Usage

cihai is designed to work out-of-the-box without configuration.

Installation

$ pip install --user cihai

Configuration

By default, cihai requires no configuration. The defaults file locations are XDG Base Directory for the users’ system, as well as SQLite to store, seek, and retrieve data.

You can override cihai’s default storage and file directories via a config file.

The default configuration is at cihai.conf.DEFAULT_CONFIG.

Database configuration accepts any SQLAlchemy Database Urls. If you’re using a DB other than SQLite, such as Postgres, be sure to install the requisite driver, such as psycopg.

Advanced Config

cihai is designed to allow you to incrementally override settings to your liking.

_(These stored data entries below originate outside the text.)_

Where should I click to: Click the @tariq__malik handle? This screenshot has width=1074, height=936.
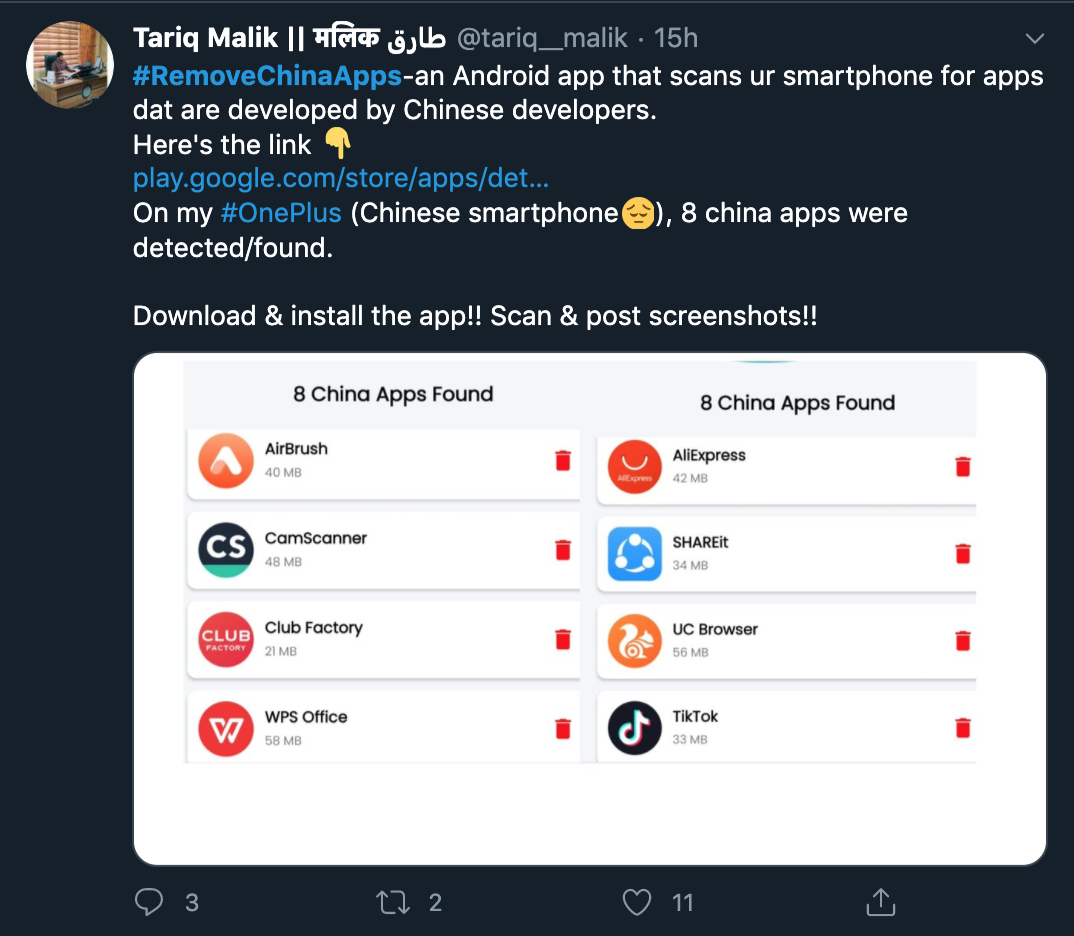pyautogui.click(x=542, y=39)
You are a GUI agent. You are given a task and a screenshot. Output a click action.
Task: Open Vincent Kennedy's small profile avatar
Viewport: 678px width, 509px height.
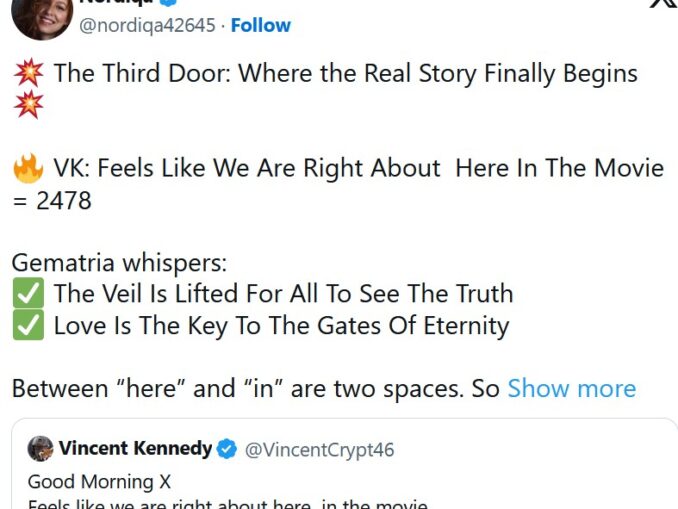pos(40,448)
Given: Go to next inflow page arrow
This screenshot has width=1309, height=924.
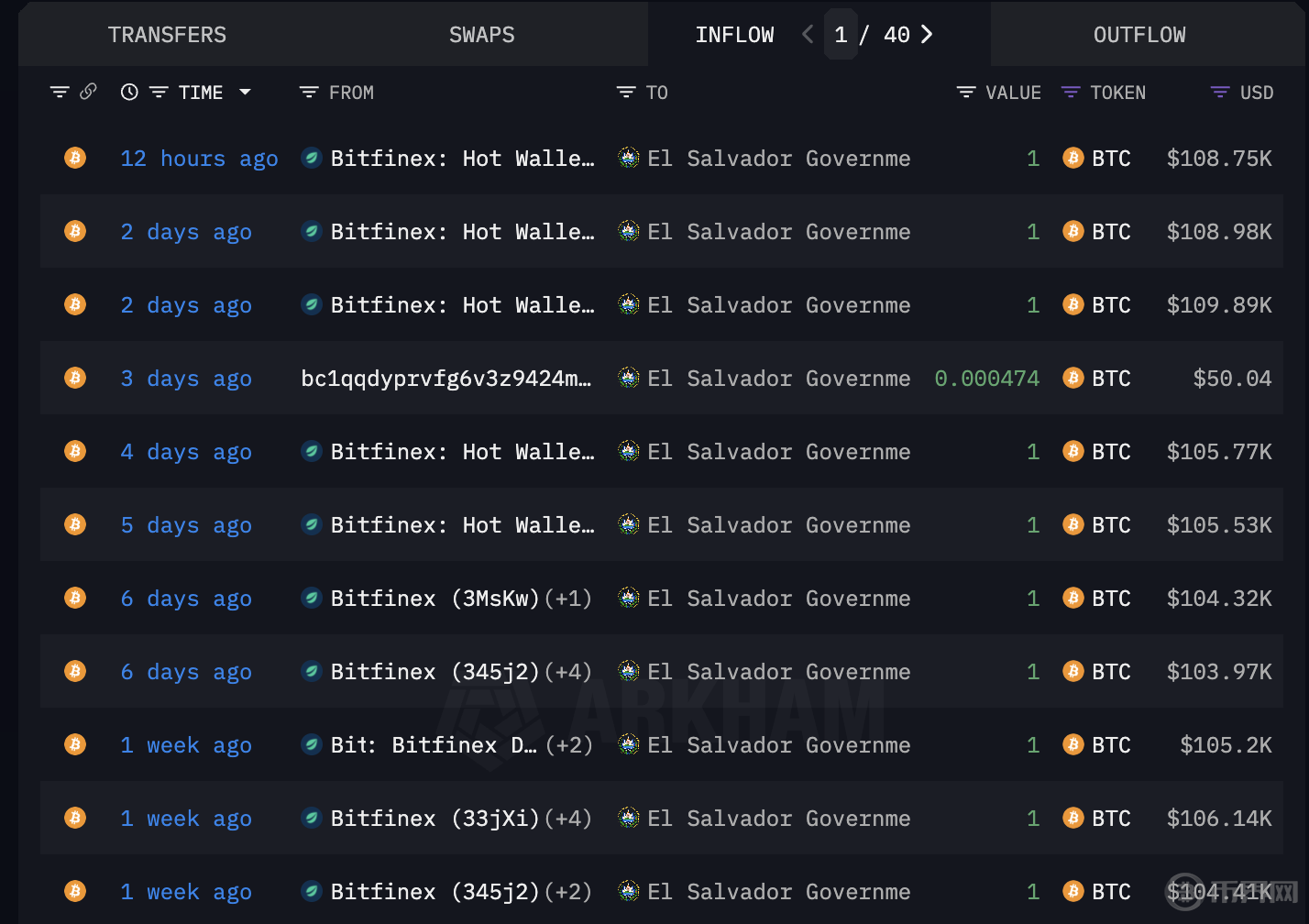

Internally, the config is parsed through cihai.conf.expand_config(). This will replace environment variables, XDG variables and tildes. You can also enter absolute paths.

Environmental variables require a dollar sign added to them, e.g. ${ENVVAR}. XDG variables such as user_cache_dir, user_config_dir, user_data_dir, user_log_dir, site_config_dir, site_data_dir are done via curly brackets only. E.g. {site_config_dir}. Tildes are just replaced.

database:
  url: '${DATABASE_URL}'
dirs:
  data: '{user_cache_dir}/mydata'
  cache: '~/cache/cihai'
  logs: '$ENVVAR/logs'

In the example above, Heroku’s DATABASE_URL is replaced as an environmental variable. The XDG variable for user_cache_dir is combined with mydata/, which makes the data stored deeper. The environmental variable $ENVVAR is also replaced.

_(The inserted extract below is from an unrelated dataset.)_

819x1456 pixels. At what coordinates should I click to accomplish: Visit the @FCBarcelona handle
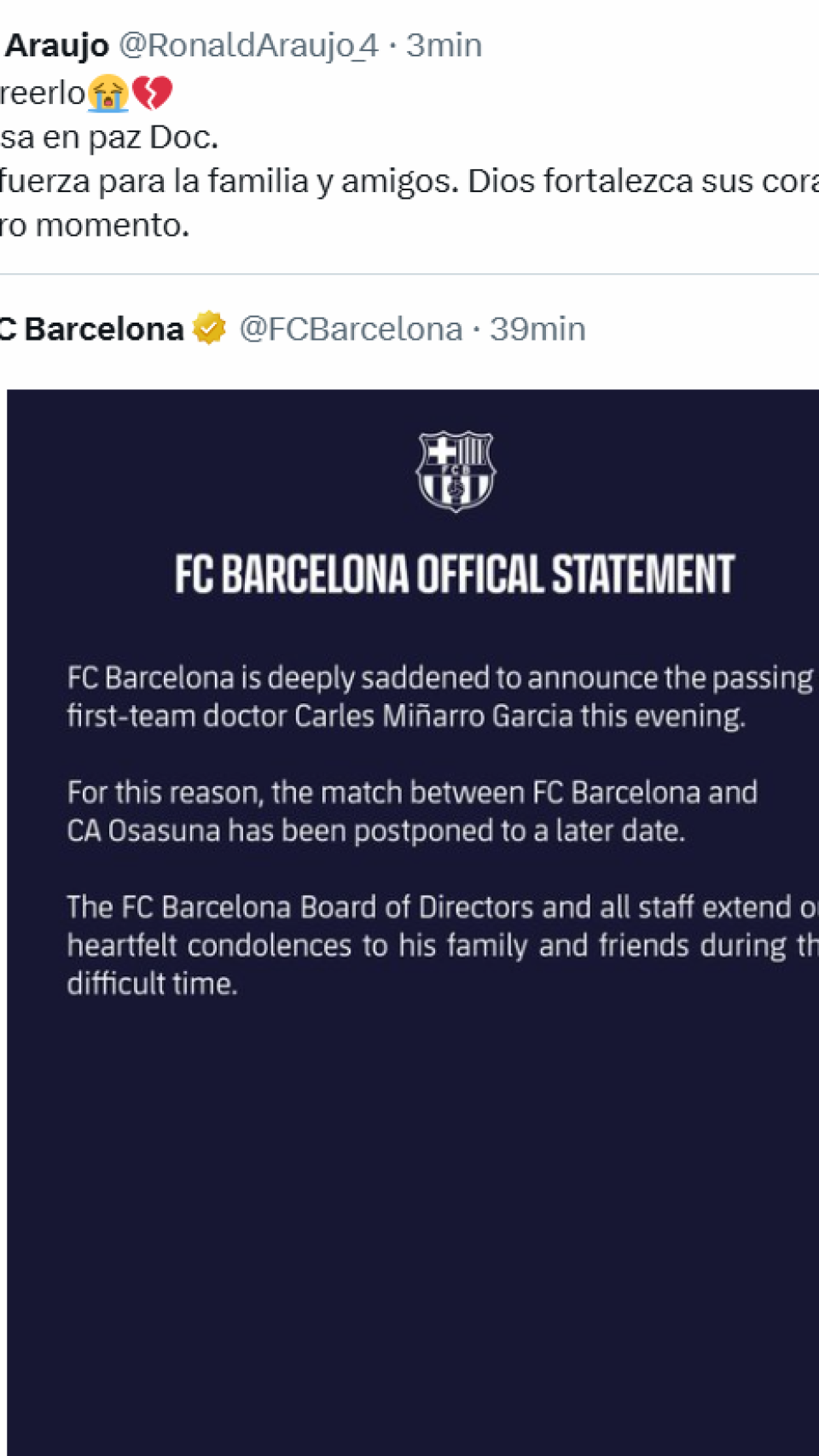(351, 329)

You may point to a custom config with the -c argument, $ cihai -c path/to/config.yaml.

You can also override bootstrapping settings. The “unihan_options” dictionary in Cihai’s configuration will be passed right to unihan-etl’s unihan_etl.process.Packager option param, which is then merged on top of unihan-etl’s default settings:

unihan_options:
   source: 'https://custom-mirror.com/Unihan.zip'  # local paths work too
   work_dir: '/path/to/unzip/files'
   zip_path: '/path/to/store/Unihan.zip'
   fields: ['kDefinition']  # and / or:
   input_files: ['Unihan_Readings.txt']